This is a real pedagogical choice, not just decoration. The scenario gives every command a reason. When Io walks through why rmdir fails on a non-empty directory and you need rm -r instead, it's because there are fictional vacation photos in there. The error message becomes plot.

Does it work? Probably for the target audience, yes. The course isn't trying to build systems intuition—it's trying to get someone who has never touched a terminal to type pwd without their hands shaking.

What the course actually covers

Section one—this release—covers the foundational layer of file system navigation and manipulation:

  • pwd (print working directory): where are you?
  • ls (list): what's here?
  • cd (change directory): how do you move?
  • touch / rm: creating and deleting files
  • mkdir / rmdir / rm -r: creating and deleting directories, including the important distinction between empty and non-empty directories
  • echo with redirection operators (> and >>): writing to files, with the crucial difference between overwriting and appending
  • cat: reading file contents to the terminal

That's a tight, coherent first section. Nothing is skipped over, nothing is hand-waved. The .. syntax for navigating up the file tree gets explicit, repeated treatment—Io frames it as an ant walking through branches rather than a bird flying between them, which is a surprisingly durable mental model for understanding that you can't just teleport between sibling directories.

The course is honest about one limitation: at the time of recording, the Scrimba IDE had a bug where using echo to simultaneously create and write to a file didn't always behave correctly, requiring learners to touch first. Io flags this directly rather than pretending it works. That kind of transparency tends to build more trust with beginners than polished-over workarounds.

The GUI vs. CLI question

The most substantive moment in the course's conceptual framing is the screwdriver-and-power-drill analogy. Io puts a macOS Finder screenshot next to a terminal view of the same directory. Same files, same structure, no icons, no color, no drag-and-drop. Then: "Basically, the Finder app and the terminal are two different tools with one and the same purpose."

That's a carefully calibrated claim. It's true enough to be useful and simplified enough to be arguable. A Finder window and a terminal are not fully substitutable—you can't replicate a well-constructed shell script with point-and-click, and some GUI operations have no clean CLI equivalent.
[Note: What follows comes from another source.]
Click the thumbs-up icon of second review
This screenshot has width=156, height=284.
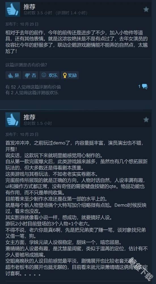(13, 119)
But for a beginner audience, the framing does exactly what it needs to: it removes the mysticism without overclaiming that one tool is superior.
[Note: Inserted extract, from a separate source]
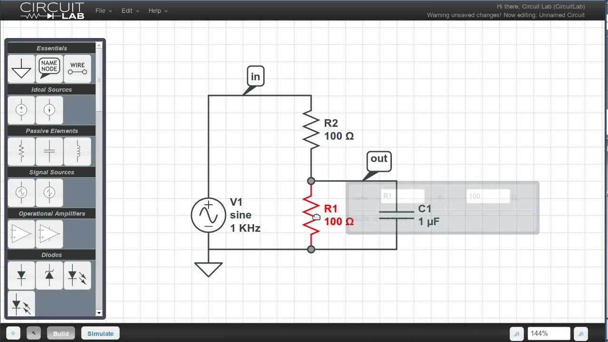This screenshot has width=608, height=342.
Task: Click the zoom out magnifier button
Action: 516,333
Io does then make the case for the CLI—efficiency at scale, development environment control (packages, virtual environments, version control via Git), and automation of repetitive tasks. The illustrative example is good: "Would you rather click each and every one of these 10,000 files in the Finder app to open them... or would you rather write a script that does this for you and execute the script from the CLI?" It's a little theatrical, but the underlying point is valid and lands cleanly.

What the course doesn't engage with—and this is a genuine gap, not a flaw in a beginner course—is when the GUI is actually the better tool. There are tasks where a visual diff, a drag-and-drop file reorganization, or a clickable git history genuinely beat the terminal. Beginners who leave this course thinking "CLI always wins" will eventually run into friction that a more complete picture would have prepared them for. That's a conversation for section two, or for the learner to find elsewhere.
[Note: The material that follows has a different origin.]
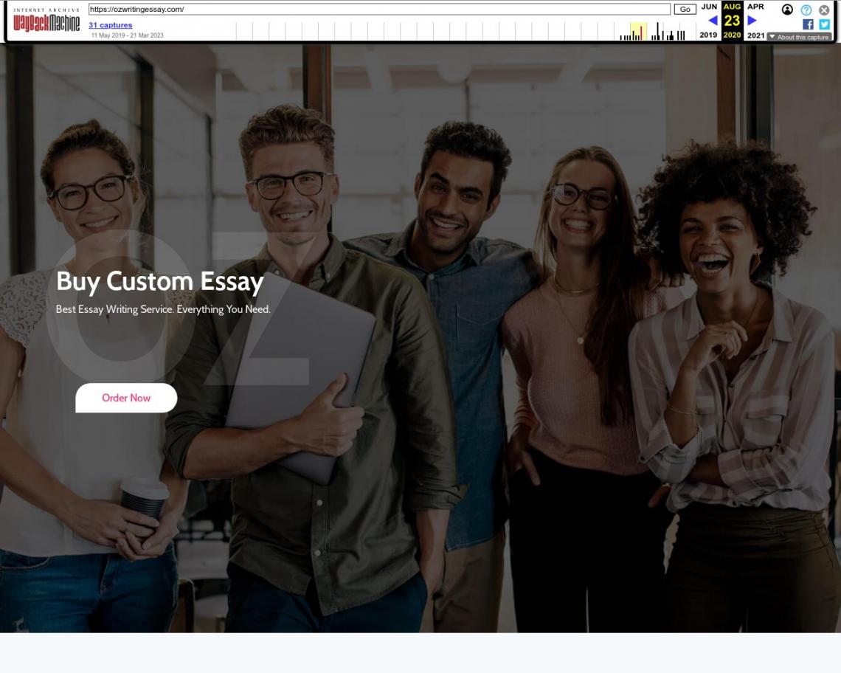Select the JUN previous month capture

coord(708,7)
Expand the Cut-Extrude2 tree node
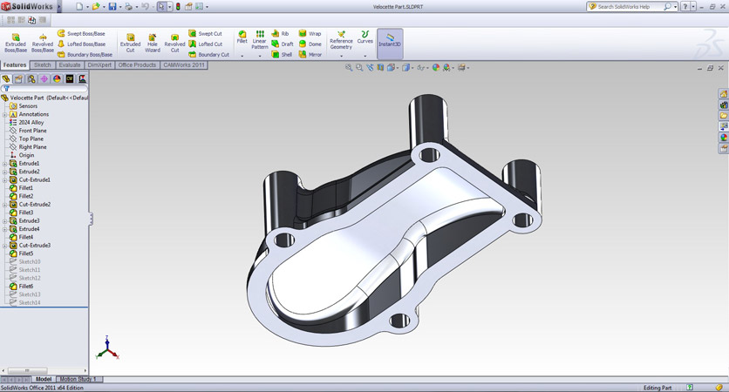 5,205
The Scrimba format and what it enables

The interactive Scrimba environment deserves mention because it shapes what kind of course this can be. Learners work directly inside a browser-based terminal attached to actual project files. When Io hides the sidebar and tells you to use ls to explore rather than the visual file tree, that's not a suggestion—the sidebar is actually hidden. You have to use the commands.

This is meaningfully different from a passive video tutorial. The muscle memory of actually typing cd geography_game and watching the prompt change is the point. Whether it's different enough from a local terminal setup to justify the platform dependency is a fair question, but for someone who hasn't set up a local dev environment yet, the low barrier to entry matters.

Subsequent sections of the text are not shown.